Dejemos de lado la excentricidad del personaje de Kanye West (1977). Dejemos fuera su persona pública y centrémonos por un momento en su música.

Después de cinco álbumes de estudio esperamos el sexto con ansia. La crítica lo adora. El público lo compra y hace que sus discos se vuelvan de platino. Recibe premios y reconocimientos por todos lados.

Y cada vez que escuchamos un nuevo track nos hace preguntarnos: ¿cómo le hace este cabrón para ser tan bueno?

West comienza como productor, reclutado por otro monstruo como lo es Jay-Z, en el sello Roc-A-Fella Records, y desde esas primeras canciones como son “Takeover” y “Heart of the City”, entre otras, vemos esa maestría para samplear rock, soul, hip hop y más, que harán de Kanye su sello distintivo, como productor y en solitario.

El último disco publicado por Kanye es “My Beautiful Dark Twisted Fantasy” (2010) en el que nuevamente vuelve a rescatar de todos sus rincones oscuros las influencias con las que se ha ido formando un estilo único.

De este disco, con el cual en muy contadas ocasiones he visto tantas críticas positivas y halagadoras, se ha dicho que es la culminación de sus trabajos anteriores.
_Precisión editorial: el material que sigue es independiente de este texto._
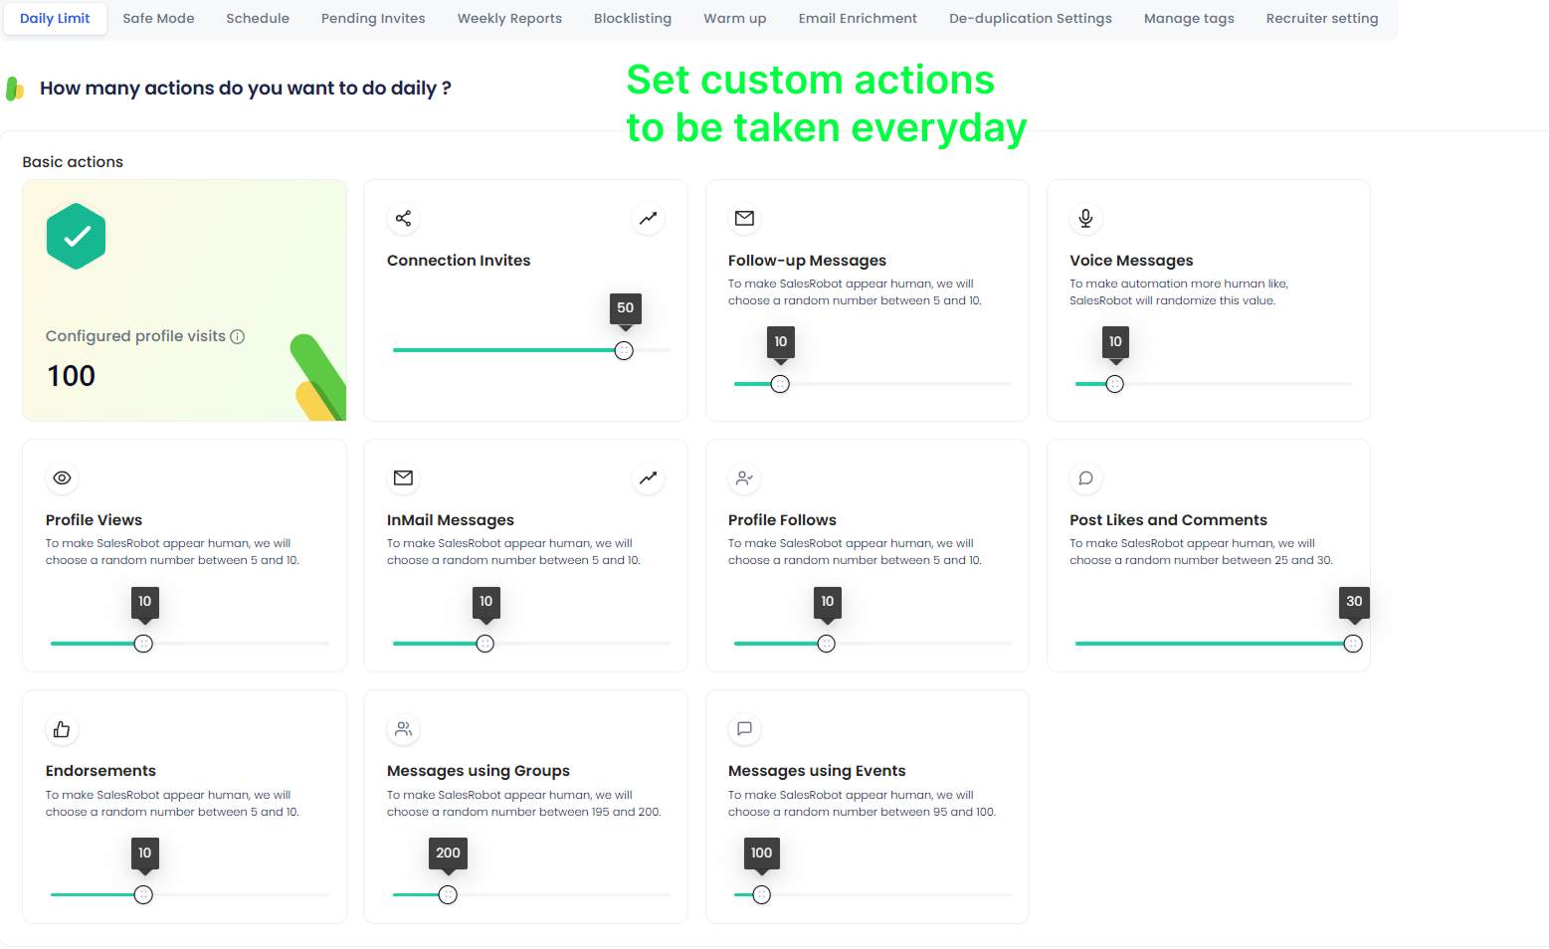Click the eye icon above Profile Views
The image size is (1549, 949).
[62, 478]
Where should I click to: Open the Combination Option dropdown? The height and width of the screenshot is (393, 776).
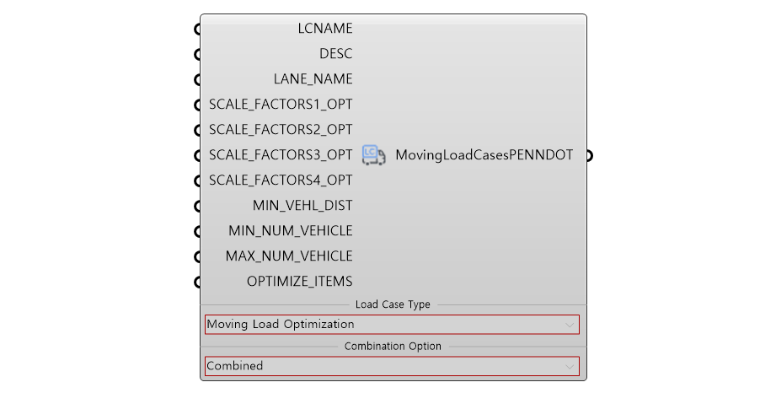click(x=392, y=366)
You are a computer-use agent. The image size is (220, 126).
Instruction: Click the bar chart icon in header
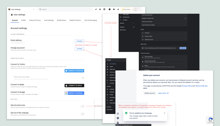tap(100, 9)
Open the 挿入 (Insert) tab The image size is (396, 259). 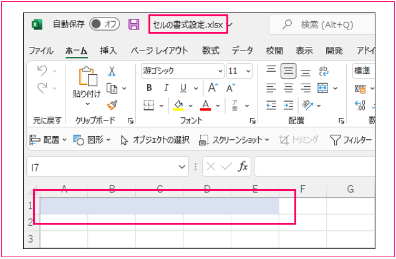[x=109, y=51]
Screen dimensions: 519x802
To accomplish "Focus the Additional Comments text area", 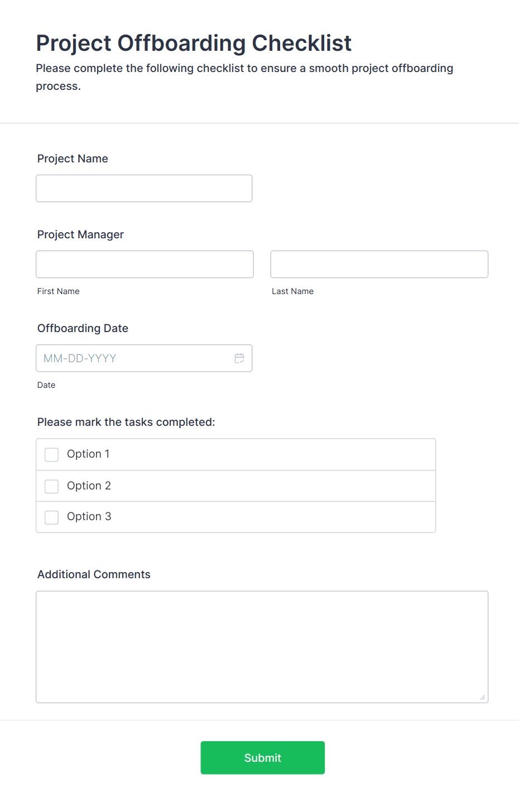I will tap(262, 646).
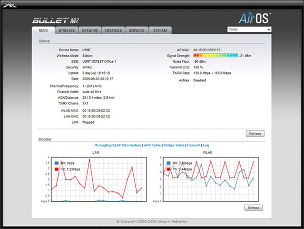Open the NETWORK tab

(90, 30)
Y es que es notable escuchar como retoma puntos ya visitados en los anteriores cuatro discos para darles un giro, un upgrade de tal magnitud que pareciera haber compuesto una única obra desde el inicio.

Su próximo disco está anunciado para este año, lo twitteó el 23 de enero: «MY NEW ALBUM COMING THIS SUMMER», con lo que haría la hazaña de publicar tres discos seguidos en menos de un año.